Hollister Convalescent Hospital, Inc. v. Rico

542 P.2d 1349, 15 Cal. 3d 660, 125 Cal. Rptr. 757, 1975 Cal. LEXIS 261
CourtCalifornia Supreme Court
DecidedDecember 10, 1975
DocketS.F. 23312
StatusPublished
Cited by230 cases

This text of 542 P.2d 1349 (Hollister Convalescent Hospital, Inc. v. Rico) is published on Counsel Stack Legal Research, covering California Supreme Court primary law. Counsel Stack provides free access to over 12 million legal documents including statutes, case law, regulations, and constitutions.

Bluebook
Hollister Convalescent Hospital, Inc. v. Rico, 542 P.2d 1349, 15 Cal. 3d 660, 125 Cal. Rptr. 757, 1975 Cal. LEXIS 261 (Cal. 1975).

Opinions

Opinion

SULLIVAN, J.

This is an attempted appeal from a judgment in favor of plaintiff Hollister Convalescent Hospital, Inc. and against defendants Louis Rico ¿t al., in an action for damages for breach of covenants and agreements in a lease. Plaintiff has moved that the appeal be dismissed because it was not timely filed. We grant the motion and dismiss the appeal.

The judgment in question was entered on December 19, 1974, and on the same day written notice of entry of judgment was filed by the clerk and served upon the defendants. On January 2, 1975, defendants filed timely notice of intention to move for a new trial or alternative relief under Code of Civil Procedure section 662 and intention to move for an order setting aside and vacating the judgment and entering a new judgment under Code of Civil Procedure section 663. These motions were denied on February 4, 1975; the. order denying all of said motions [663]*663was entered on the permanent minutes of the court on the same date. A formal written order was prepared by plaintiff’s counsel and signed by the court on February 6, 1975, and on the same day a copy of this order, along with a notice of entry accurately setting forth the date of denial of the motions and the location of the minute entiy in the records of the court, was served by mail on defendants’ counsel. Defendants’ notice of appeal was not filed until March 7, 1975, which was the 31st day following entry of the order denying their motions under Code of Civil Procedure sections 662 and 663, and plaintiff has promptly moved to dismiss the appeal as not timely filed.
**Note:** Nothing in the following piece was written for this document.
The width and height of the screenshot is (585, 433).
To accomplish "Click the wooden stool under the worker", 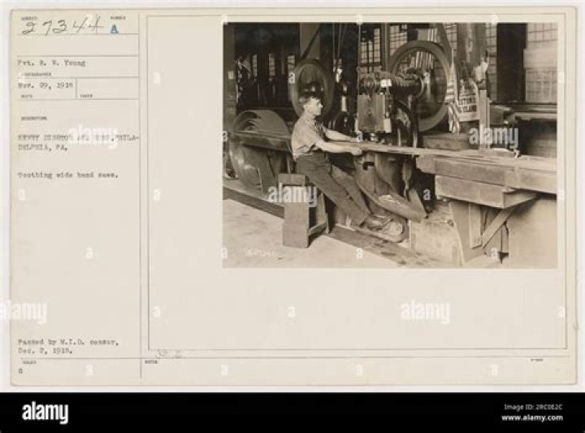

As here relevant, rule 2 of the California Rules of Court provides that, unless otherwise provided by law, “notice of appeal shall be filed within 60 days after the date of mailing notice of entry of judgment by the clerk . . . unless the time is extended as provided in rule 3.”1 The latter rule provides in pertinent part that when a motion for new trial is validly made and denied, “the time for filing the notice of appeal from the judgment is extended for all parties until 30 days after . . . entry of the order denying the motion” (Cal. Rules of Court, rule 3, subd. (a)), and that when' a motion to vacate a judgment or to vacate a judgment and enter another and different judgment is validly made and denied, the time is likewise extended “until 30 days after entiy of the order denying the motion to vacate” (Cal. Rules of Court, rule 3, subd. (b)). Finally, subdivision (b) of rule 2 provides in pertinent part that “For the purposes of this rule:... The date of entry of an appealable order which is entered in the minutes shall be the date of its entry in the permanent minutes, unless such minute order as entered expressly directs that a written order be prepared, signed and filed, in which case the date of entry shall be the date of filing of the signed order.” The rules make no specific provision defining the effective date of entiy of a nonappealable order for purposes of appeal from an underlying judgment.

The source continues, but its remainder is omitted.